Saga Over Married Archbishop Ends

The Associated Press/August 30, 2001
By Nicole Winfield

Vatican City -- The soap-opera saga of an archbishop who ran afoul of the Vatican by getting married came to an end with his wife accepting that he was leaving her and saying she hopes they would be reunited in the afterlife.

But religious experts say the impact of the Emmanuel Milingo affair is likely to linger - although more so for the Rev. Sun Myung Moon's Unification movement than the Vatican, which has weathered plenty of scandals in its 2,000-year history.

The Unification movement, they say, may have hurt its cause of trying to gain more mainstream respectability by accusing the Vatican of having drugged, brainwashed and kidnapped the archbishop - accusations often leveled against sects.

The Vatican made mistakes too, but it may take longer for Moon's movement to recover, said Massimo Introvigne, a noted Unification expert and the head of the Center for Studies on New Religions in Turin, Italy.

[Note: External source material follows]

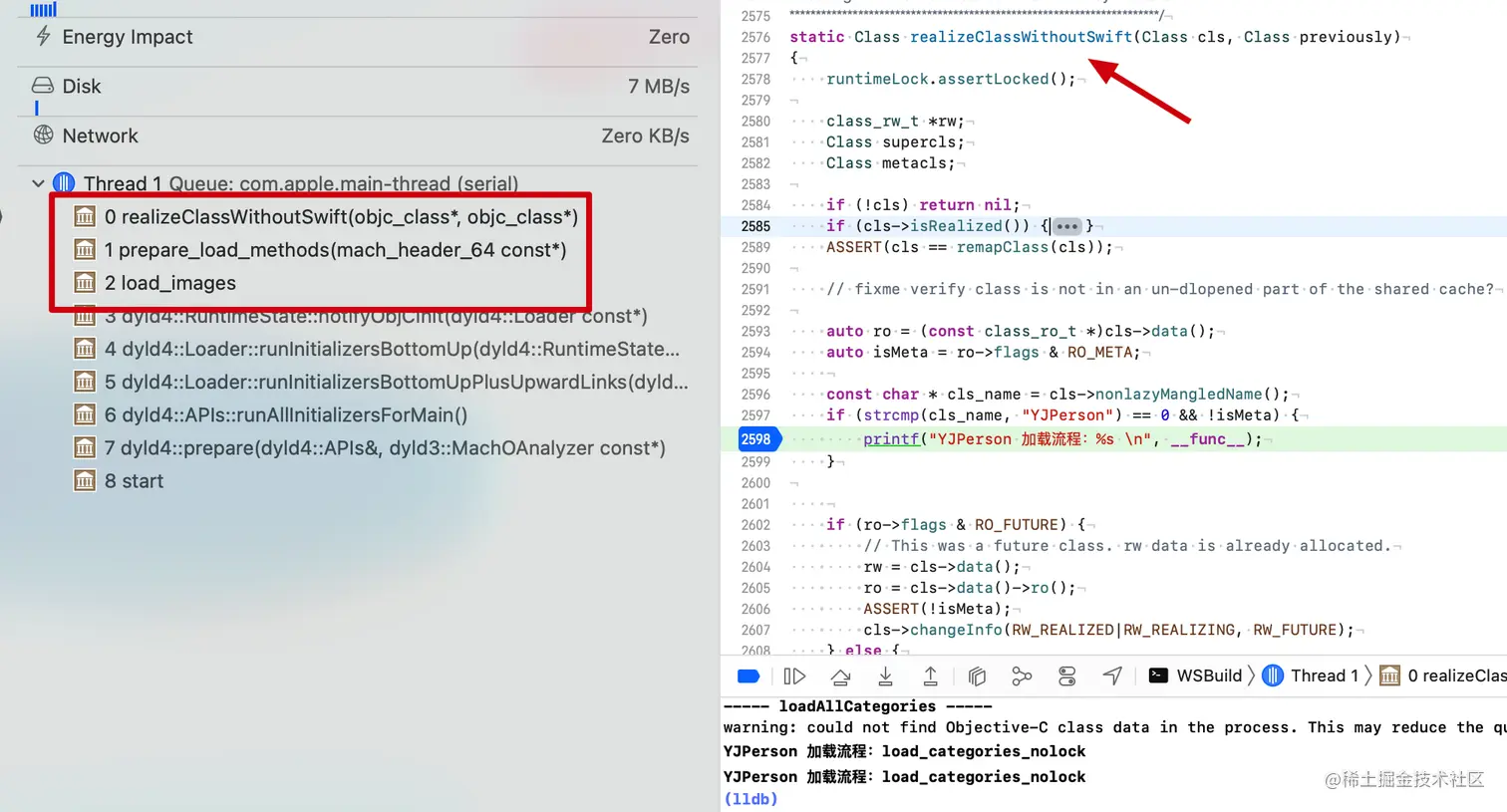
Task: Click the Disk activity gauge bar
Action: [36, 104]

Archbishop Emmanuel Milingo and Maria Sung parted ways Wednesday night, ending a saga that captivated Italy for weeks as Sung and her Unification supporters demanded the Vatican let her see her husband.

After three weeks of separation, the two met for three hours Wednesday evening at a Rome hotel. Milingo explained his reasons for why he had to leave her because of his commitments to the church; she said she accepted them.

"For the great love for my husband, I'll respect his decision" Sung told reporters after the meeting ended. "But that doesn't change the feeling I have for him in my heart."

She spoke from inside a hotel window to avoid the crush of reporters outside - adopting a similar tactic used by the pope nearly every week in his appearances at St. Peter's Square.

She said Milingo had given her a rosary, that she would try to support him always, and that she hoped they would be reunited "in the afterlife."

Sung and Milingo were married in one of Moon's group weddings May 27. Milingo had said celibacy was poisoning the priesthood and said his marriage to Sung would allow God's blessings to be given through their new family.

The Vatican, already enraged by Milingo's exorcisms and faith healings, threatened the former head of the Lusaka, Zambia, diocese with excommunication. It suspended the threat after Milingo met with Pope John Paul II and said he was returning to the church.

Sung launched a hunger strike demanding to hear it straight from Milingo, and 16 days later the Vatican consented to a supervised meeting.

"I think everybody lost in this case," Introvigne said in an interview Wednesday.

"The Vatican achieved a final result of keeping Milingo in the fold, but it's not a winner because it had a number of (public relations) problems because of Maria Sung's hunger strike," he said.

The Vatican has excommunicated archbishops before - the late Archbishop Marcel Lefebvre and the former Archbishop of Hue, Vietnam, Ngo Dinh Thuc, among them.

But it was less willing to let Milingo go - in part because he commands a following of several thousand believers in Africa and Italy, Introvigne said. The Vatican had feared Milingo might break from the church and consecrate his own noncelibate bishops.

Milingo's prominence was likely what persuaded the Unification movement go to the lengths it did to try to negotiate with the Vatican, said the Rev. J. Gordon Melton, director of the Institute for the Study of American Religion in Santa Barbara, California.

"It could have helped them, as small as they are, if he had stuck with them and spent his last years with them," Melton said.

A Unification spokesman, the Rev. Phillip Schanker, has said Sung's supporters were merely trying to ensure that Milingo had made his choice to leave Sung freely.

On Thursday, Schanker told The Associated Press that Sung will leave Rome in a few days, probably heading to the United States. He also said that he didn't know if the marriage had ever been legally registered or if divorce proceedings would take place.

Milingo never publicly said he was joining the movement and said he always wanted to remain part of the Roman Catholic Church. Most Catholics consider Moon's doctrines beyond the bounds of core Christian beliefs.

In the end, Melton said, the only real victim is Sung, a 43-year-old South Korean acupuncturist and five-year member of the Unification movement.

"If there's any blame, it's Milingo going through the ceremony with her - especially if he was having any thoughts of returning to the church at any point," Melton said.

Milingo didn't apologize to Sung in a letter delivered to her Wednesday night, but said he shared in her suffering and would pray for her every day.

"God's blessings will accompany you for all of your life," he wrote.